Pocket Brain FTW! In other news, meat brain starves rest of body of sleep in fit of jealousy

I’m reading the delightfully frank Stephen King’s On Writing, which is as much to blame as, say Neil and Karen. After a full night of fencing (With Robert, Delia and Cheri away, I got to fence the Maestro in EVERYTHING) I fell into bed, wrecked.

The last thing I read in On Writing was an exercise into uncovering a story through the process of writing– as opposed to having the idea fully-formed in the flesh of plot and I decided, by virtue letting the brain percolate over the notion, as well as every muscle letting me know that I had one move left in me and that was to turn the light off. This was a shit idea.

The idea King had planted was based around a thriller/stalker idea (Which should have been obvious in hindsight) as well as the idea of writing how a character acts and reacts to a situation, less so than a formula. One minute after I turned off the light, I kicked the blanket off and, flailing a foot blindly about, brushed the tiger fur blanket Karen and Neil got me for my ‘bachelor pad’.

(Not really tiger fur but the fact its imitation makes it even more sleazy if such a thing can be believed)

I won’t bore you with the full story, mainly because I plan on boring you with the full story once I read it but datum A plugged into datum B and I spend the next hour thinking, in immersively graphic detail, what it would be like to have a tiger waking up at the foot of your bed.

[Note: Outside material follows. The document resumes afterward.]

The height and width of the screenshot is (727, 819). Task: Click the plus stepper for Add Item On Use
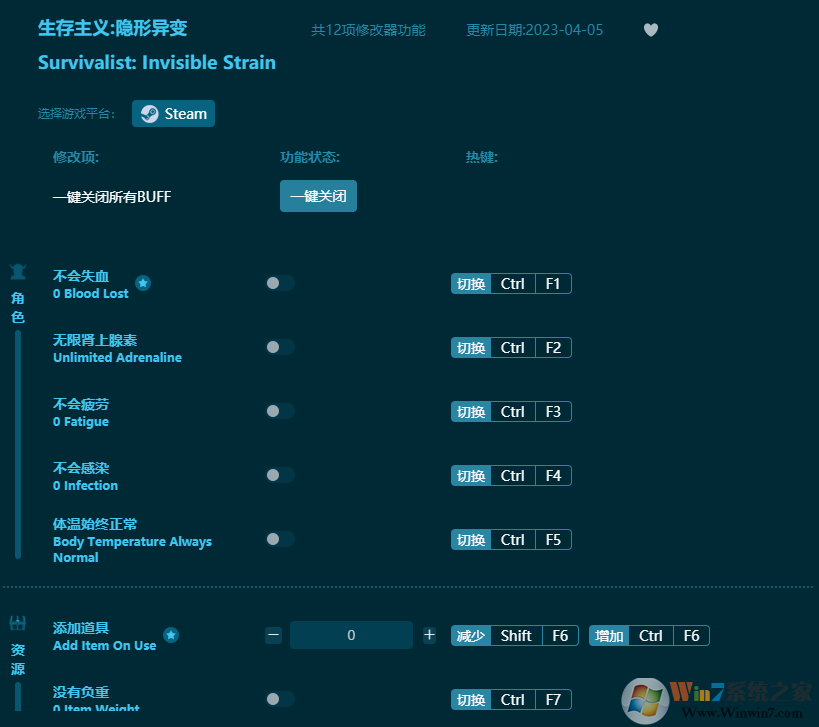coord(429,634)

Using the Pocket Brain and keyboard, I typed long and short form until the keyboard batteries ran out– the batteries ran out just after I hit the Backspace key so I lost a paragraph of typing before I managed to save and exit Notes. This did not stop the brain from sending more ideas of what it would be like to have a tiger tasting you while you imagine its fangs crushing your skull (Perfect sleeping material, yes). Born of desperation but without the desire to get up and fire up the main desktop, I foggily remember that I’ve got a voice recorder on the Pocket Brain.

There are now three WAV files of ideas and notes, interpersed with various swears that I’ll listen to sometime tonight and try to turn into something good. Or at least somewhat more tempered.

Brain is paying for this by being forced to work on six or less hours sleep.

Still, it’s great to be writing again and being disgusted only at the late hour.


1 Comment

  1. XD You are so weird.

    Not really tiger fur

    Well, yeah. REAL tiger fur would be kinda classy, if decadent and somewhat cruel. Which is to say: still sleazy, but in a pompous, be-monocle’d, waxed-moustache, oily-hair-and-pith-helmet kind of way.